[Exercise]
In the entries below, find the line containing "Jaminan Mutu & Garansi (99, 1248)" and the line containing "Learn new skills [tab]". Copy those two lines and everything between them exactly, and only that.

[Data listing]
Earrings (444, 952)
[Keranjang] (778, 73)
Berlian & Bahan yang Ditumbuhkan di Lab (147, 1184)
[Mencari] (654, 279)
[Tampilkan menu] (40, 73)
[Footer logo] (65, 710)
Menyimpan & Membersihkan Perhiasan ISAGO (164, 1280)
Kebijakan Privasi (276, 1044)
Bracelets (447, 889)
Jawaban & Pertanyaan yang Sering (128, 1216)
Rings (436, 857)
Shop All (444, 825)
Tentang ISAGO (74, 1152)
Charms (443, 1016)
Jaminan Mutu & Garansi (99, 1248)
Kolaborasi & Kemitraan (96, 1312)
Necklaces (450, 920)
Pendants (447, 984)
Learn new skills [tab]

==

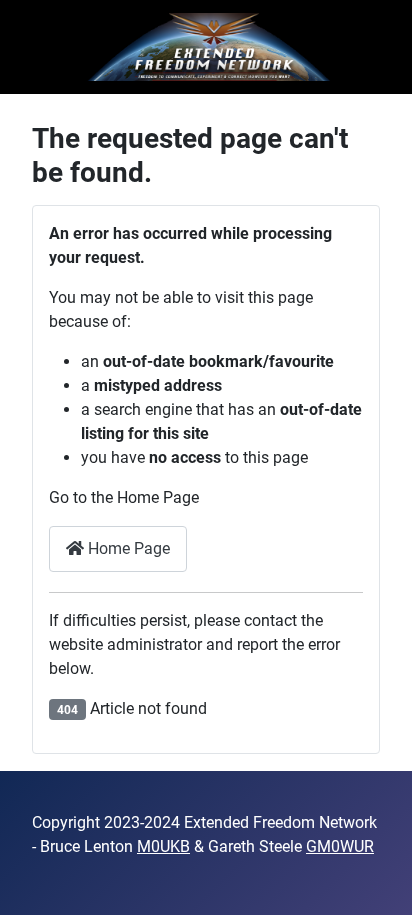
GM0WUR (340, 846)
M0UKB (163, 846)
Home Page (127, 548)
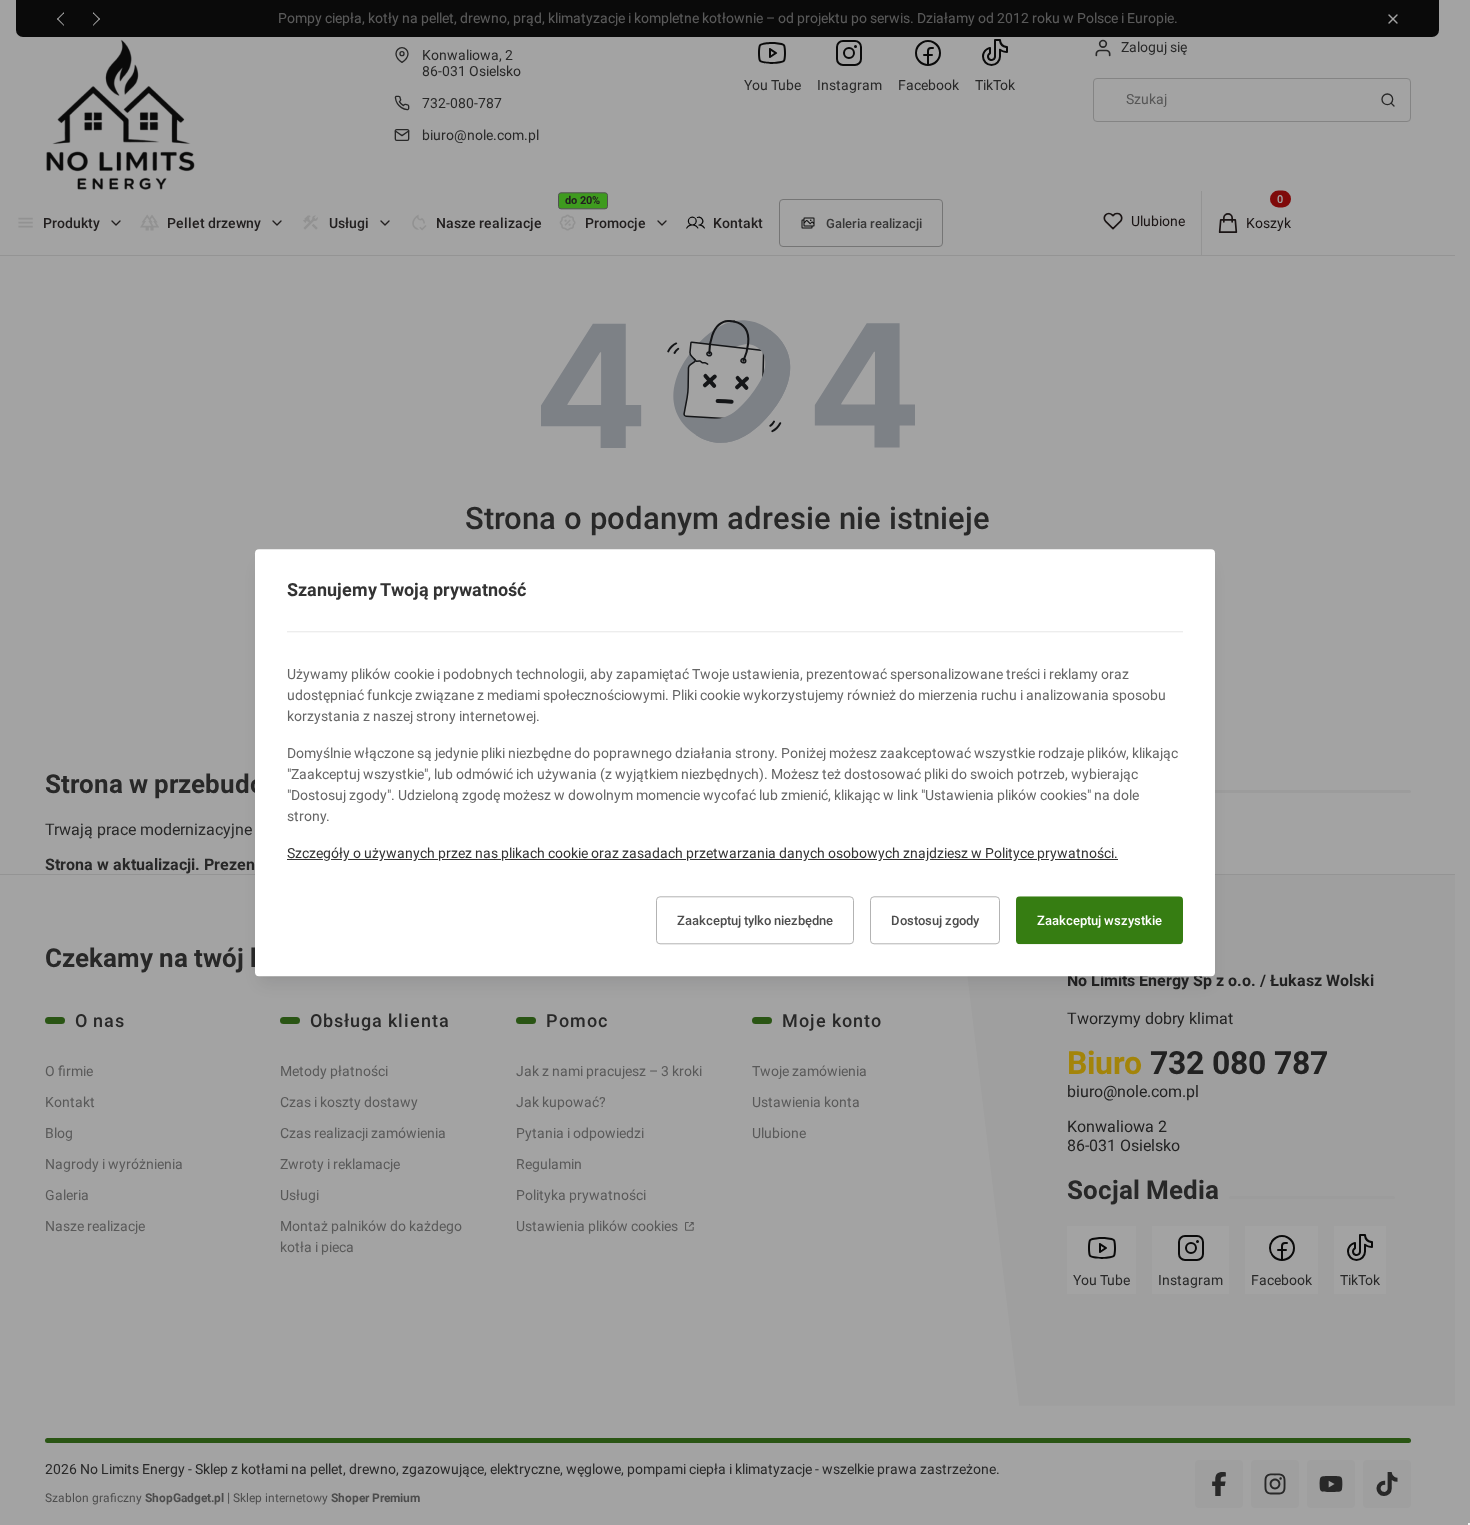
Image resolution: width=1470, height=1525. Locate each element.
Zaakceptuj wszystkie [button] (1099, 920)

---

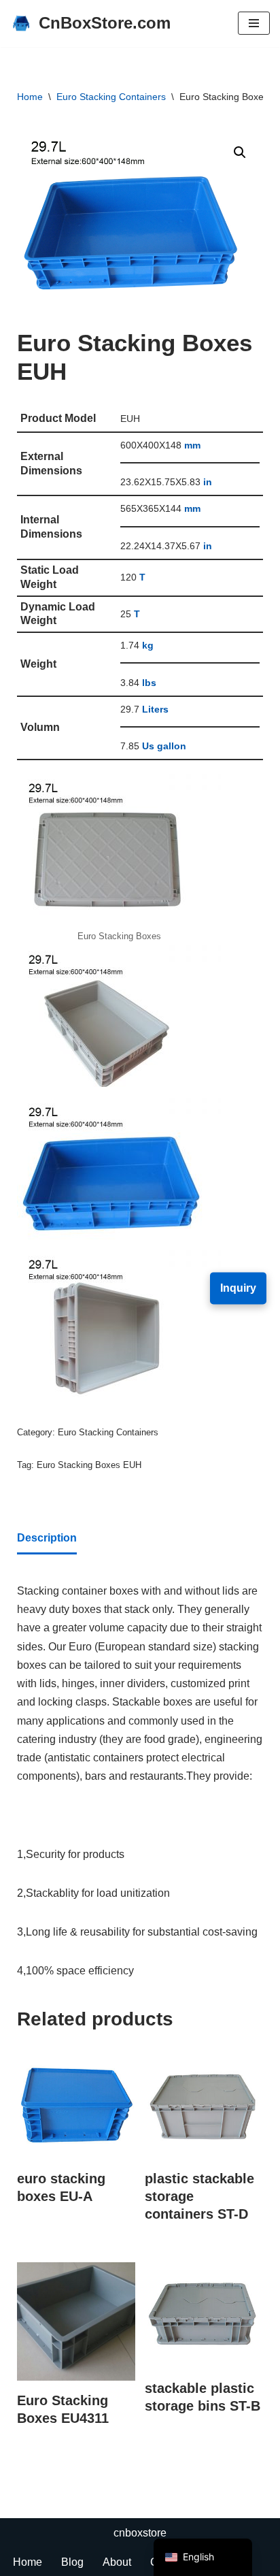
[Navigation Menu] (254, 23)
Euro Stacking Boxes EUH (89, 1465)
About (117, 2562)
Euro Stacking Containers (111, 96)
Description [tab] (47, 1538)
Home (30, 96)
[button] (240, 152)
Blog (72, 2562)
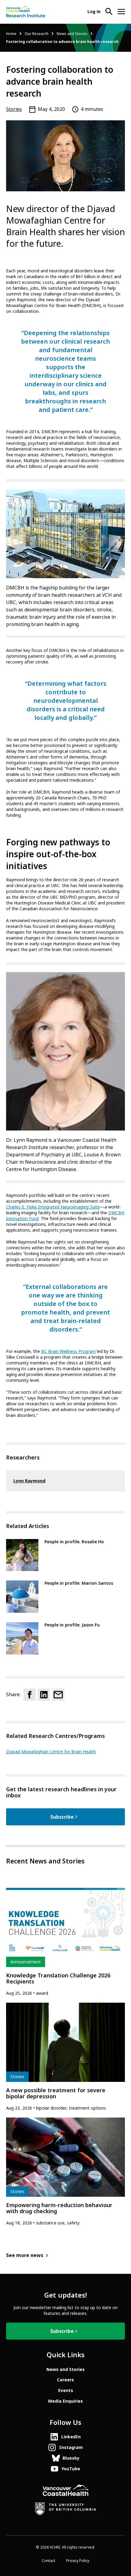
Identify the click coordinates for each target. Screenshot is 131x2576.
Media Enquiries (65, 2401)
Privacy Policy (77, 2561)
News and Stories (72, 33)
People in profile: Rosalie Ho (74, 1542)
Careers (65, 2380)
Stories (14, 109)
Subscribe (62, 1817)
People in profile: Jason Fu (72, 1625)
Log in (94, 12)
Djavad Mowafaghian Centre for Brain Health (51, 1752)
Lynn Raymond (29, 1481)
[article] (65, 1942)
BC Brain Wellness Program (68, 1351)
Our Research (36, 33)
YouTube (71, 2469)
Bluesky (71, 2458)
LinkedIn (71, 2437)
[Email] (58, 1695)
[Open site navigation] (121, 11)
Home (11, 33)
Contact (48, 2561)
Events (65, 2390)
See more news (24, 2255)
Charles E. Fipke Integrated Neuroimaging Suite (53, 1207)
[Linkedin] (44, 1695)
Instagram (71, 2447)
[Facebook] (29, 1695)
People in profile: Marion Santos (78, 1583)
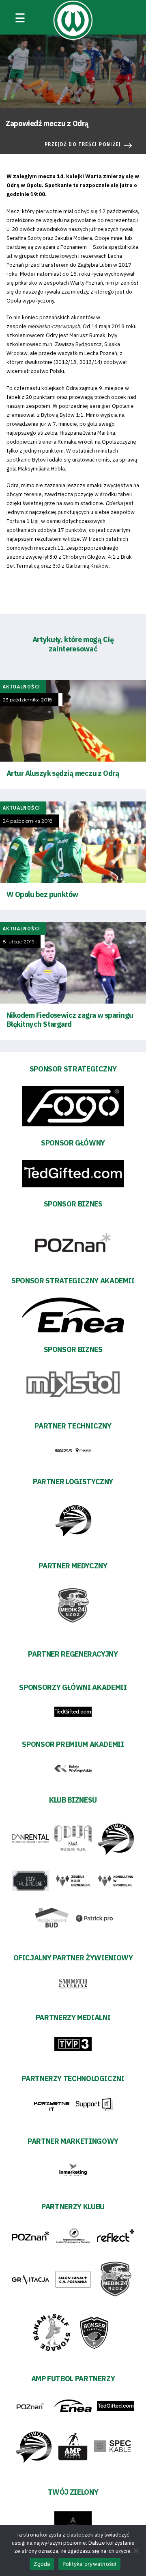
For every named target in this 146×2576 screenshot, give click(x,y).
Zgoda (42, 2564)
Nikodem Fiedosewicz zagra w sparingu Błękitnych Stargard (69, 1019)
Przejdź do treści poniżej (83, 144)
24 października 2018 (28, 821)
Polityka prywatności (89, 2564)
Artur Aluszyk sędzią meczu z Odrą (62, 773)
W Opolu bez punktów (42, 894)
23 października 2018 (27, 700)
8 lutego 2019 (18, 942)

[Solution to the problem]
Jaminan Mutu & Garansi (99, 1248)
Kolaborasi & Kemitraan (96, 1312)
Necklaces (450, 920)
Pendants (447, 984)
Learn new skills [tab]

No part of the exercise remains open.